Por aquel entonces, la izquierda admitía aliados, vinieran de donde fuera, y cualquier cosa les parecía buena para combatir al régimen. Alfonso Selgas, que había pasado un año en la cárcel por distribuir propaganda considerada como «ilegal», volvió cantando canciones catalanas medievales, como si fueran «O bella ciao» o «La Internacional». Farfullar vaguedades en catalán o bautizar al hijo con nombre vasco se consideraban acciones de gran calado revolucionario.
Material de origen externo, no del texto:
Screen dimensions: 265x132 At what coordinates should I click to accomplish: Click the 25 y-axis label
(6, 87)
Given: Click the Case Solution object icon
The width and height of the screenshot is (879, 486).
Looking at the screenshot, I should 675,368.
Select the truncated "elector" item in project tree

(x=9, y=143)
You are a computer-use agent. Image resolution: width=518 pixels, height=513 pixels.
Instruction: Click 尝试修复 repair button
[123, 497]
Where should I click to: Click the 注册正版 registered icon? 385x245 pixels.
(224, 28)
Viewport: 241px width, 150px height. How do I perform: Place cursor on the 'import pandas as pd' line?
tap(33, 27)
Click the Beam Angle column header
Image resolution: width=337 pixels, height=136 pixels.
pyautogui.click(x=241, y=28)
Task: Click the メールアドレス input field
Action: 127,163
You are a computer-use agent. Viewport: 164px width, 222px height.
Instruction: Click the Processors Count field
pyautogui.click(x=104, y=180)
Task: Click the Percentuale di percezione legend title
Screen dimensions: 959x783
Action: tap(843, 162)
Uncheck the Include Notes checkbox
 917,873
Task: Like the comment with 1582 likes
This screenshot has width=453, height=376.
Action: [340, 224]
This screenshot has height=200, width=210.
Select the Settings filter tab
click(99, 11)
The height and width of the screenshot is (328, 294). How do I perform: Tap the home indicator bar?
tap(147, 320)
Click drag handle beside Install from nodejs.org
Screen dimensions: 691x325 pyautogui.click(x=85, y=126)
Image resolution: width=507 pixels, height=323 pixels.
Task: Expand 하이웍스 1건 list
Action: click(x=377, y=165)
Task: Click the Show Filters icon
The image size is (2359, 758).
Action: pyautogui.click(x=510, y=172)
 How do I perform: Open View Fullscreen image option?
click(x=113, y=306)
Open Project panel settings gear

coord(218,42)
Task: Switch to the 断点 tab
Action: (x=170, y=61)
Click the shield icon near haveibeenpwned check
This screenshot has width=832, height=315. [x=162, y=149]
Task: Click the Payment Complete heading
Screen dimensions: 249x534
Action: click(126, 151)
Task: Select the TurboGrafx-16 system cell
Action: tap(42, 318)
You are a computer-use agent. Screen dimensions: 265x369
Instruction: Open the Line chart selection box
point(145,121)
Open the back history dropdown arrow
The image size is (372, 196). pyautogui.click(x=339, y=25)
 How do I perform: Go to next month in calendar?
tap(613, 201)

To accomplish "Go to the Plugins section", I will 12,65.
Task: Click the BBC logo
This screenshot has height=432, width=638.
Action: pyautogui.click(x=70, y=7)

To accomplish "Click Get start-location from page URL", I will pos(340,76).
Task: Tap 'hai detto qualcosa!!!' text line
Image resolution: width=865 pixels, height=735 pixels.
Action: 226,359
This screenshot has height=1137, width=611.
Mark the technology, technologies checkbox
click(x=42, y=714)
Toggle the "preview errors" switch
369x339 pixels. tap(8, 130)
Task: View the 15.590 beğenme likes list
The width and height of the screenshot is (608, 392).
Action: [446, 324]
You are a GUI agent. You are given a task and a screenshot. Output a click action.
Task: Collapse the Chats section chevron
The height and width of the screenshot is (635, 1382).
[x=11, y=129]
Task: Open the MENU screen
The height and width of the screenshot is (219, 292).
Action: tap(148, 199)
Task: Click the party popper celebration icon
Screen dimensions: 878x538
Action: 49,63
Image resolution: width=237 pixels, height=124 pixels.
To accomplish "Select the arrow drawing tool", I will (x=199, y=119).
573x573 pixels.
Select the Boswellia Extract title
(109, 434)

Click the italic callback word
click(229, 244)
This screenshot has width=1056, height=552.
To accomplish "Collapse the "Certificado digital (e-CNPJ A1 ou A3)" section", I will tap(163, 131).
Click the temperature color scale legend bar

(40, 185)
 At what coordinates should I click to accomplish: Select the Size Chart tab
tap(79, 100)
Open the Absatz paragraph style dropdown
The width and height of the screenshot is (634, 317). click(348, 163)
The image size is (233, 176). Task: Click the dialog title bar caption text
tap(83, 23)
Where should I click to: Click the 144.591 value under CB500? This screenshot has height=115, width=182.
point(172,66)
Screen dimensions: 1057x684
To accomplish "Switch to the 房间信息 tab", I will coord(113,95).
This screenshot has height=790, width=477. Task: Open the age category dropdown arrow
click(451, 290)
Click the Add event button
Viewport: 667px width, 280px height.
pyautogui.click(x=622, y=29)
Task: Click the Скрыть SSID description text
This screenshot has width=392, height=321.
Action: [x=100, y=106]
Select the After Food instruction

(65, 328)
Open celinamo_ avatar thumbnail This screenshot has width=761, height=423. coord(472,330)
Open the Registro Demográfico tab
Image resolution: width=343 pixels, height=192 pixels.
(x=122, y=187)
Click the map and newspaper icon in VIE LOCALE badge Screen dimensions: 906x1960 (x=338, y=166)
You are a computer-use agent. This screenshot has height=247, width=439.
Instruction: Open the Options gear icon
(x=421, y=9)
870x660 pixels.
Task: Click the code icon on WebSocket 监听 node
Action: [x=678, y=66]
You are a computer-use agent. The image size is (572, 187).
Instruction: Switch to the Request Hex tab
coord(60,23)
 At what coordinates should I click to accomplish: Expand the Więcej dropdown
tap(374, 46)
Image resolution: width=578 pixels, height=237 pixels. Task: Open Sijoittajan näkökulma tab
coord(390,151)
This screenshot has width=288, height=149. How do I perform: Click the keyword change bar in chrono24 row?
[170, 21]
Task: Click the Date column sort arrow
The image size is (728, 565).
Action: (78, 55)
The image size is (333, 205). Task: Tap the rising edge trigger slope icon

Tuvo que caer de la burra el cantante Luis Llach, que afirmó que hablar catalán no libraba a nadie de ser fascista.

Yo no recuerdo, de mis contactos con grupos de la oposición al régimen, que se mencionara una sola vez el parlamentarismo, si no era con la adjetivación despectiva de «democracia burguesa», e inmediatamente se pasaba a hablar de otra cosa, de la revolución o de la huelga general. Si alguien hablaba de una democracia como la de Francia o Italia, no digamos de la de los Estados Unidos, se reían de él. Esto, por la banda izquierda. Por la de estribor, se resolvía el expediente considerando a la democracia como cosa del infierno. Y estando como estábamos destinados a una «democracia», alguien tenía que ponerla en marcha a la muerte del dictador. Entonces el PSOE no existía, y su ideología, en cualquier caso, era tan poco liberal como la del régimen que se desmoronaba. Así surgió la idea del centro político, bajo la forma de Unión de Centro Democrático (UCD), que encauzó la transición apelando al centro. Aunque no creo que lo que dio resultado con Suárez vaya a darlo con Rajoy, cuarto de siglo después. En el próximo artículo me referiré al centro en Asturias, donde hubo figuras de gran talla, como Barthe Aza, Vega Escandón, Alonso Vega o García Pumarino.